Investitionen in den Bildungsstandort
Der Bildungssektor verzeichnet im Jahr 2026 signifikante Fortschritte durch verschiedene Bau- und Modernisierungsmaßnahmen:
- Schule am Kirschgarten: Die Fertigstellung des Neubaus (ein Projekt des Landkreises) soll die vorhandenen Kapazitäten entlasten.
- Grundschule Hasenheide: Die Schülerinnen und Schüler beziehen in diesem Jahr den neuen Erweiterungsbau.
- Johannaschule: Hier liegt der Fokus auf der Modernisierung und der Verbesserung der Barrierefreiheit.
- Barnim-Gymnasium: Durch die laufende Erweiterung wird die Kapazität auf rund 1.300 Plätze erhöht, womit es das größte Gymnasium im Land Brandenburg sein wird.
Wirtschaft und Arbeitsmarkt
Die wirtschaftliche Situation in Bernau stellt sich laut Stadtverwaltung stabil dar. Die Arbeitslosenquote liegt aktuell bei 4,3 Prozent, bei stetig steigenden Zahlen sozialversicherungspflichtig Beschäftigter (ca. 13.000). Ein prägender Faktor bleibt der Gesundheitssektor, in dem rund 5.000 Personen in Kliniken, Pflegeeinrichtungen und etwa 100 Praxen tätig sind.

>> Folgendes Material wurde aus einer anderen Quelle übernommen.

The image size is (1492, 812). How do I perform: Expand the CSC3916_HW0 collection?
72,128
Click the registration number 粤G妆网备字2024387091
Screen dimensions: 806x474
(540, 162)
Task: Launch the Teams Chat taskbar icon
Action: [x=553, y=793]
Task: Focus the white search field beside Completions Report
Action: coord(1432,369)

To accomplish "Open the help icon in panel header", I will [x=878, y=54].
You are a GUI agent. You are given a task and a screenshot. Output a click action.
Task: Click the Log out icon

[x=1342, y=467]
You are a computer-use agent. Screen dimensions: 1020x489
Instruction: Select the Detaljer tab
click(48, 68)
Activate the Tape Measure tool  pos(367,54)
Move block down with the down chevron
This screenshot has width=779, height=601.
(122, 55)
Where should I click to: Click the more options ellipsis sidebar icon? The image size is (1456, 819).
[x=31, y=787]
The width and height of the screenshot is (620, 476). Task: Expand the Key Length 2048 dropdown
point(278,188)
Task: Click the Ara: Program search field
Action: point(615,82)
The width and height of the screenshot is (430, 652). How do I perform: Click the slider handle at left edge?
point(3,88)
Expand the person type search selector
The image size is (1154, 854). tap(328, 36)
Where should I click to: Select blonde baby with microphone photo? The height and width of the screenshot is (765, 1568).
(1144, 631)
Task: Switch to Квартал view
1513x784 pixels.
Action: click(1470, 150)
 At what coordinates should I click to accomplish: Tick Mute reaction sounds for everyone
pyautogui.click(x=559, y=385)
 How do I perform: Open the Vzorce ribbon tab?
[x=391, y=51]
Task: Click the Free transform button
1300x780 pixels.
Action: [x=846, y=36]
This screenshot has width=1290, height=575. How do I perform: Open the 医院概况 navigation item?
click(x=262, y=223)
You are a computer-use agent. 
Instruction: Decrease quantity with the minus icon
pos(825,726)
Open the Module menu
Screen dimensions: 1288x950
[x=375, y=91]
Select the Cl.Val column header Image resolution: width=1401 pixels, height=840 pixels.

Die Stadtverwaltung verfolgt weiterhin das Ziel, ein breites Spektrum an Beschäftigungsmöglichkeiten zu fördern, das über den akademischen Bereich hinausgeht. So sollen attraktive Angebote für Dienstleistungsberufe, das Handwerk und Fachkräfte aller Qualifikationsstufen geschaffen werden. Ein wesentlicher Aspekt dieser Strategie ist die Schaffung wohnortnaher Arbeitsplätze. Projekte wie der VGP-Park sollen dazu beitragen, Pendelwege zu verkürzen und damit sowohl die Zeitbelastung als auch die Fahrtkosten für die Bürgerinnen und Bürger zu reduzieren. Die Nachfrage scheint dies zu bestätigen:
- Von den 70.000 Quadratmetern Gewerbefläche sind bereits zwei Hallen fertiggestellt.
- Rund 90 Prozent der Flächen sind laut Projektentwickler VGP bereits vermietet.
Gewerbe und Freizeit
Auch im Einzelhandel und im Freizeitbereich gibt es konkrete Veränderungen. Neben dem Bau einer neuen Kaufland-Filiale in Bernau-Rehberge und eines Lidl-Marktes an der Schwanebecker Chaussee sind Erweiterungen im Drogeriebereich geplant, so ebenfalls in der Schwanebecker Chaussee oder im Forum Bernau. Eine Besonderheit stellt die geplante Umnutzung der ehemaligen Aldi-Filiale in der Zepernicker Chaussee dar: Dort soll eine Kampfsporthalle entstehen, die den regionalen Vereinen neue Trainingsmöglichkeiten bieten soll.
Bernau setzt somit auch 2026 auf einen Mix aus infrastruktureller Kontinuität und einer nachhaltigen Stärkung des Wirtschafts- und Bildungsstandorts.